ただならぬ様子に、彼女も杖を構えて周囲に気を配った。すると、遠くにかすかな、けれど確かな魔法の気配を感じ取った。それはディロックが見つめる視線の先にいたのだ。
何かいる。そのことを知った二人は、フランソワとゴーンをかばうように前に出ると、マーガレットがすぐさま魔法による探知を行った。広域を探知する魔法はそれなりに魔力を消耗するが、戦力が万全でない今は、注意を怠るわけにはいかなかったのだ。
静まりかえった森の中で、緊張が雷のごとくビリビリと走る。
「これは……使い魔、か? こんな反応は、今まで見たことが無いが」
彼はマーガレットに、魔法を唱えておくよう言った。何でも良いから、一瞬消し飛ばせる魔法をと。

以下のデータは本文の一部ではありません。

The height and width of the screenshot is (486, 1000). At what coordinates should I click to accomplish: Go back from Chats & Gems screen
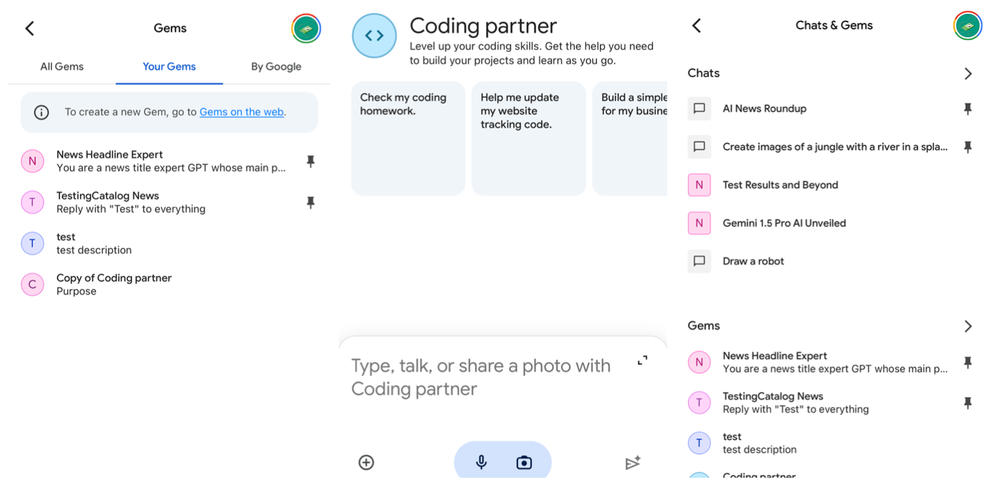tap(697, 26)
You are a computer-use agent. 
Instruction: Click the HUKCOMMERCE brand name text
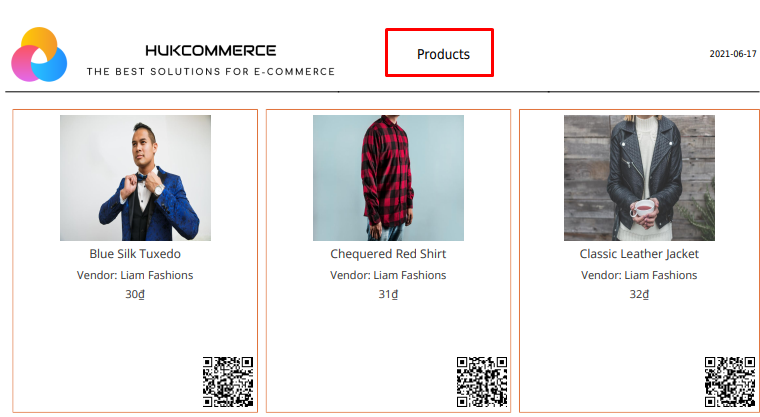point(210,50)
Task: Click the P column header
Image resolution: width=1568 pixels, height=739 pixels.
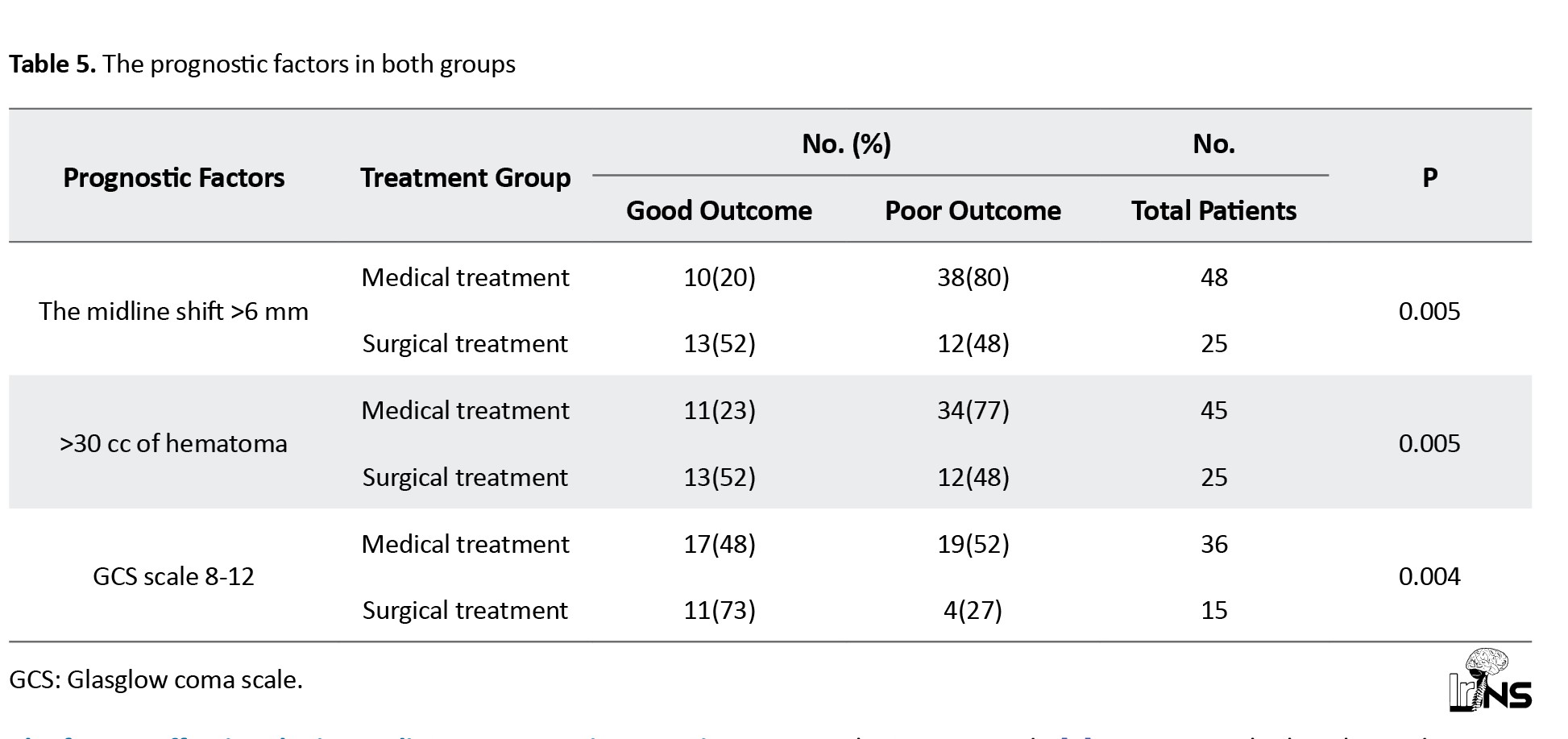Action: [x=1429, y=177]
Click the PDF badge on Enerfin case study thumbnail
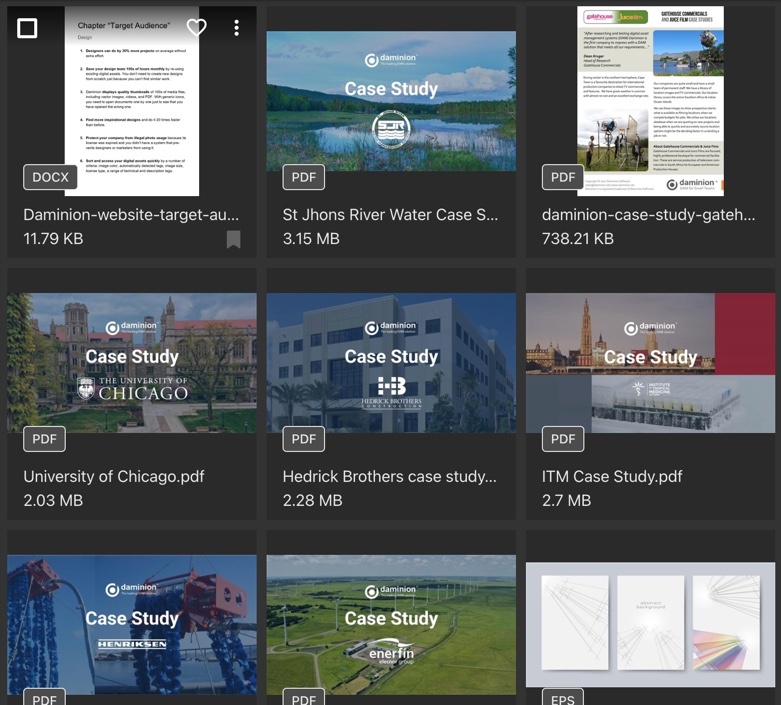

その物騒さに目をむく彼女だったが、次の瞬間、彼女のの感じていた気配は消え失せていた。
まるで初めから何も無かったかのような感覚に、思わず拍子抜けしたマーガレットだったが、ディロックの方はいまだに冷や汗をかいて剣を握りしめたままだった。
「去った……いや、消えたな。何だったのかね?」
さあ、と彼は呟く。剣を握っていた力は次第に弱り、しばらくして、彼はゆっくりと剣を収めた。そうしてから首を横に振り、分からないと言葉を続けた。
実際、わからないものはわからないとしか言いようが無いのだ。彼の直感は鋭いが、あくまでも直感の域を出ないものなのだ。けれど、一瞬しか感じられなかったそれが、妙に気にかかっていた。
未だに残る悪寒は、まるで塗りたくられた泥のように、意識にこびりついて離れなかった。